Amerimax Getter Gutter Scoop
When you get Jimmy on the roof to hit those gutters, equipping him with a glove or worse, a bag around his hand, sets the poor kid up for failure. Every jammed gutter needs a proper gutter scoop to address it. This scoop features an extended tongue and a high handle which protects Jimmy’s delicate fingers from scratches and scrapes.
We all love products that can serve more than one use. Amerimax might not have sought out to manufacture a scooper that could double as a snow scooper or a salt or fertilizer dispenser, but we’ve got one here!
To see pricing, click here.
Lavo Home Telescopic Pole Pruner
If you’ve got a home, then it’s highly likely you have trees either in the front or backyard. Trees don’t come cheap; their beauty and potential for being a prime decorative piece to a home is considerable. But the downside (although not with all trees) is the upkeep. If they’re large and overly leafy, you’ll need a tool to keep them trim.
This telescopic pruner is ideal not only for trees, but bushes of all sizes. It’s a great addition to any home as its arm extension (up to 15 feet) makes cutting and trimming without a ladder a snap. The metal pole is sturdy, and the pruner comes equipped with two separate blades – a 1.5-inch pruner and a 12-inch saw.
To read reviews, click here.
MAGZO Foam Tape Weatherstrip
As we discussed earlier, no home is crack-free nor sealed 100 percent. It simply doesn’t exist, not even in fairytales. Once the fall and eventually winter hit, getting those inevitable cracks sealed is going to be necessary, and foam tape from MAGZO is the brand to do it with.
This insanely thick seal tape is excellent at keeping in the heat and the cold at bay. Non-toxic and highly resilient, the tape is flame retardant, non-absorbent, can stick to anything, and comes in a neutral black color that blends seamlessly into your home’s visible areas.
To learn more, click here.
TOOLITIN Telescoping Ladder
We’ve touched on some products here that don’t require a ladder because of their ability to extend to impressive lengths. But going “ladderless” through life with a home is not likely. At some point you’re going to need to climb and reach higher than a tool can provide access, and for those moments this ladder has you covered.
While the ladder itself is sturdy, well-made, and reaches great heights, perhaps the best thing about this telescoping ladder is it’s easy to store. The ladder collapses into the size of a small suitcase and is easy to carry as well. Made from 6061 aluminum alloy, you might not purchase another ladder again after this one.
Like it? Click here to buy.
GE Sealants & Adhesives GE500 Advanced Silicone
Having a reliable silicone sealant on-hand is about as necessary as a screwdriver, hammer and nails. These are items used year round, and silicone in the colder months especially is crucial. GE is a well known manufacturer in the silicone scene, and in just 30 minutes is ready for rain of any intensity. Additionally, this silicone is sun and freeze proof and resistant to cracking and shrinking.

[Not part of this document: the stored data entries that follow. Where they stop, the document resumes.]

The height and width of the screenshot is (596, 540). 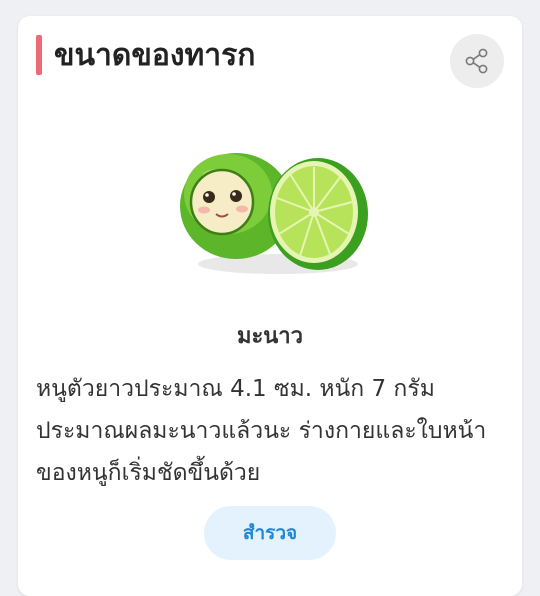 I want to click on explore-button: สำรวจ, so click(x=270, y=533). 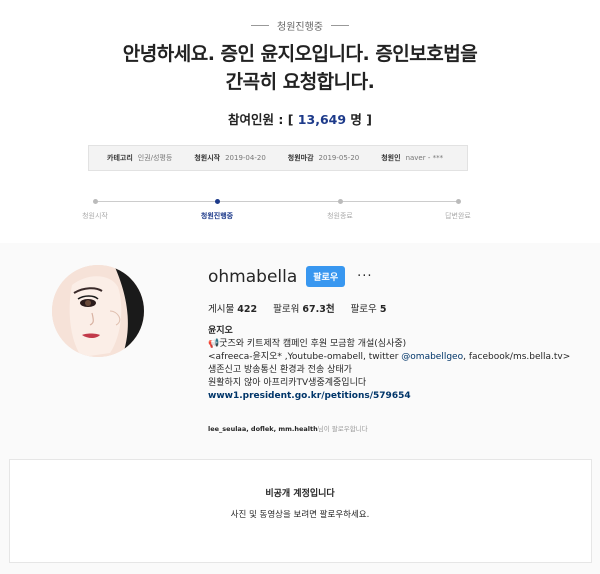 What do you see at coordinates (340, 216) in the screenshot?
I see `step-label: 청원종료` at bounding box center [340, 216]. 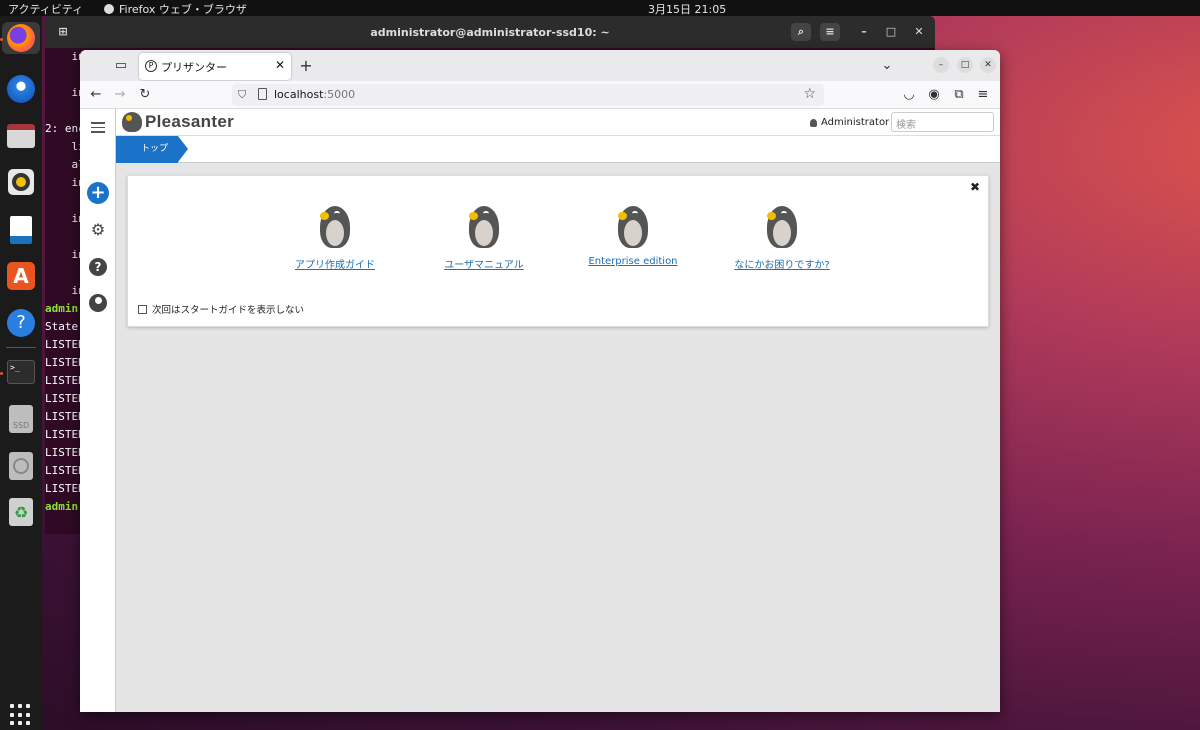 I want to click on hide-guide-label: 次回はスタートガイドを表示しない, so click(x=228, y=310). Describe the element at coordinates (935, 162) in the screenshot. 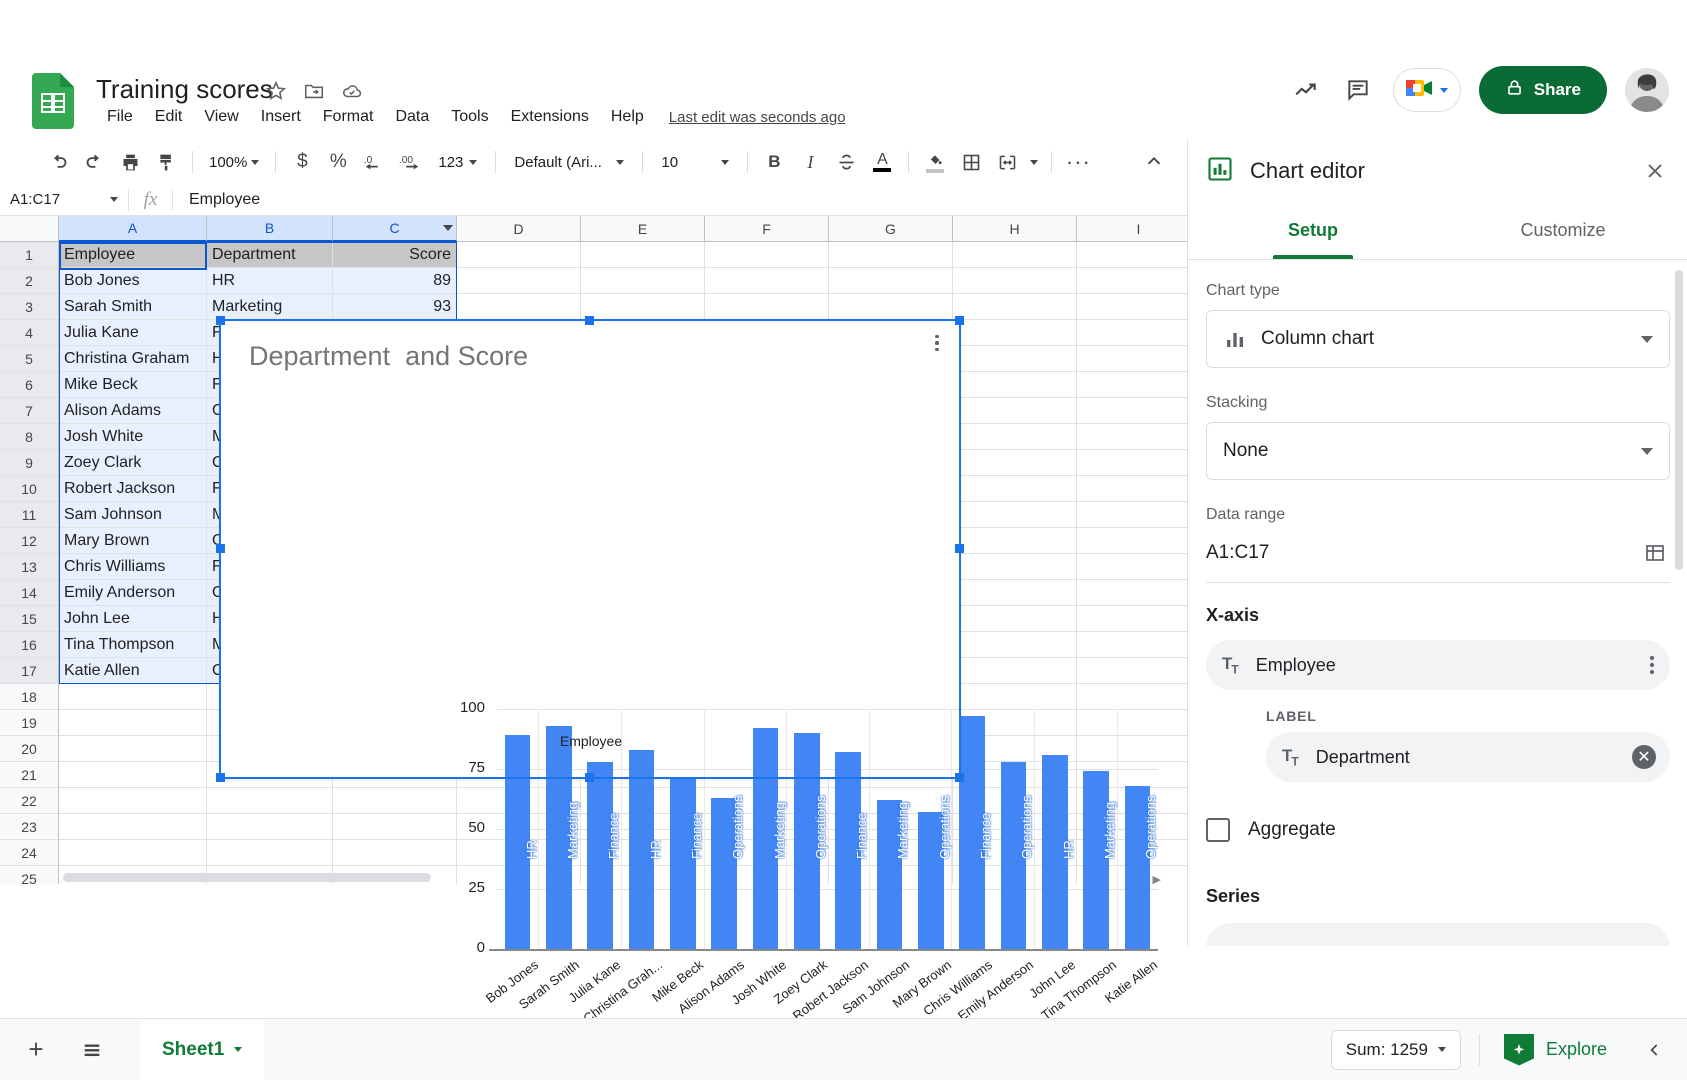

I see `fill-color-icon` at that location.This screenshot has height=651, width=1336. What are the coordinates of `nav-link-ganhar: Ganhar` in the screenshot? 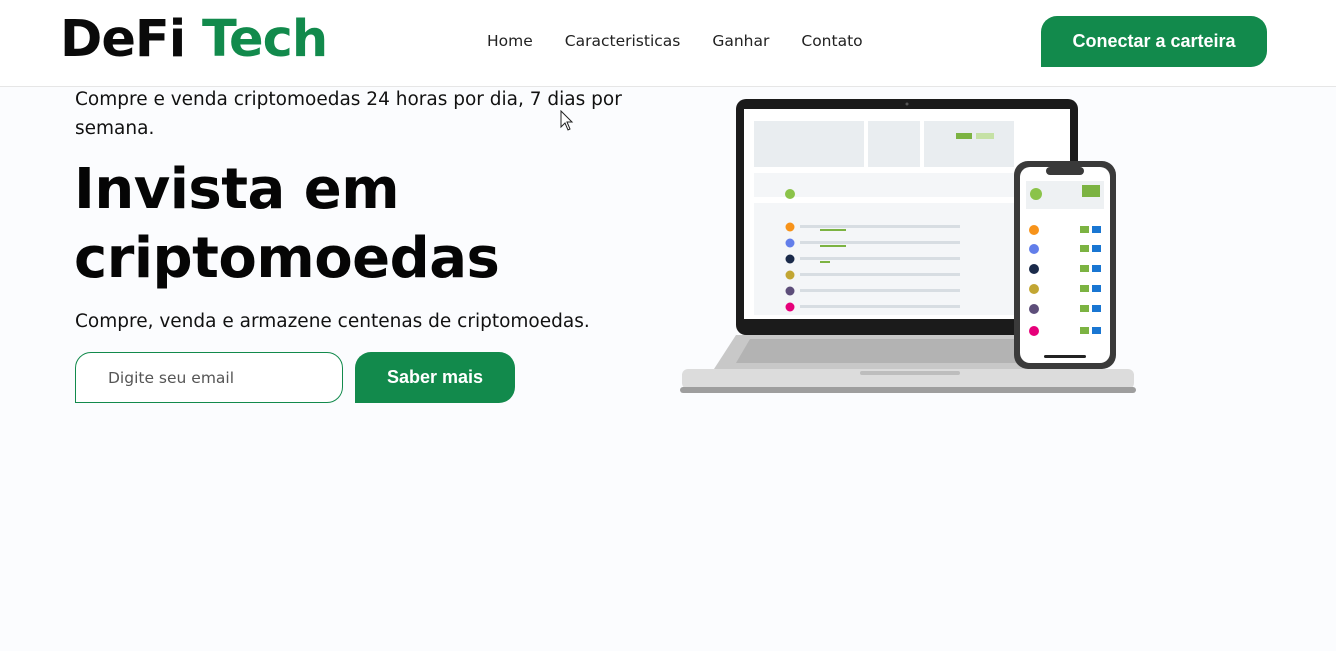 It's located at (740, 41).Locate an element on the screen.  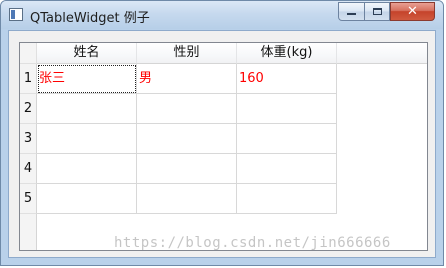
close-icon: ✕ is located at coordinates (412, 12).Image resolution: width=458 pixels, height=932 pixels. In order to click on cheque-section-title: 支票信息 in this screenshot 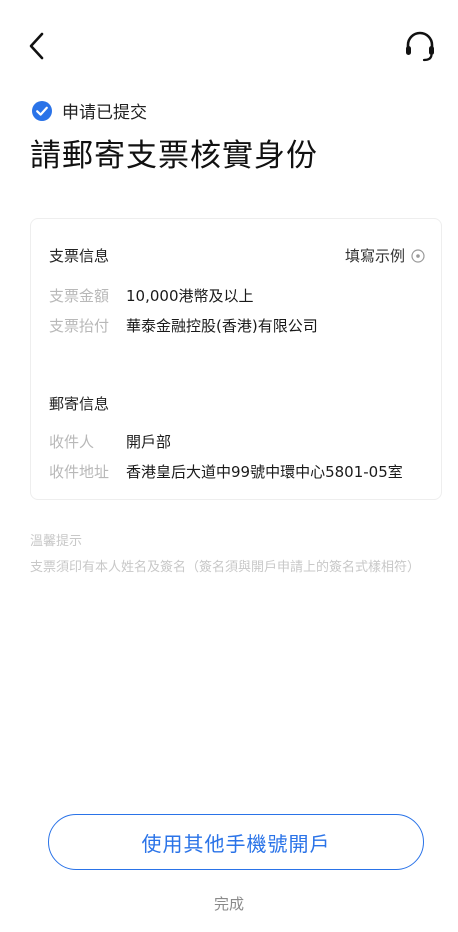, I will do `click(80, 256)`.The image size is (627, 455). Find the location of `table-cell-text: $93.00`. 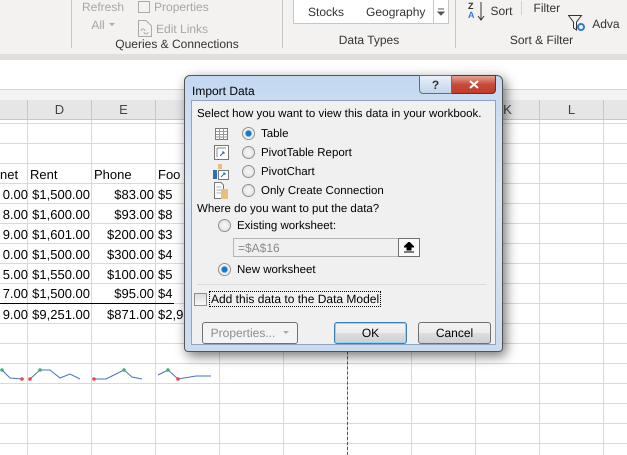

table-cell-text: $93.00 is located at coordinates (134, 215).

The beauty with silicone is you can use it on just about anything. It can protect major cracks and seals outside your home but is also functional on the smaller things inside. This sealant is great on wood, ceramic, drywall, metal, vinyl or drywall.
To Sum it Up…
You’ve got some things to consider over the coming months, don’t you? Indeed, and while this list might appear overwhelming, take note of the priority areas around the home and garden we outlined and make a plan with the family to address them. If you have a family with kids, there are likely things everyone can take charge of; you might be able to accomplish all this in a weekend if all parties chip in.
While most folks can take on the outlined tasks, don’t hesitate to bring in a professional for more complex roofing or furnace-related issues. The nominal amount you pay to these experts will be worth it in the long term. And lastly, the seven products we reviewed are excellent tools to help ensure your home will withstand the coming winter and serve you year round moving forward.
Your home is likely your most valued investment. Treat it as such, and you’ll ride out this winter in style and stress free.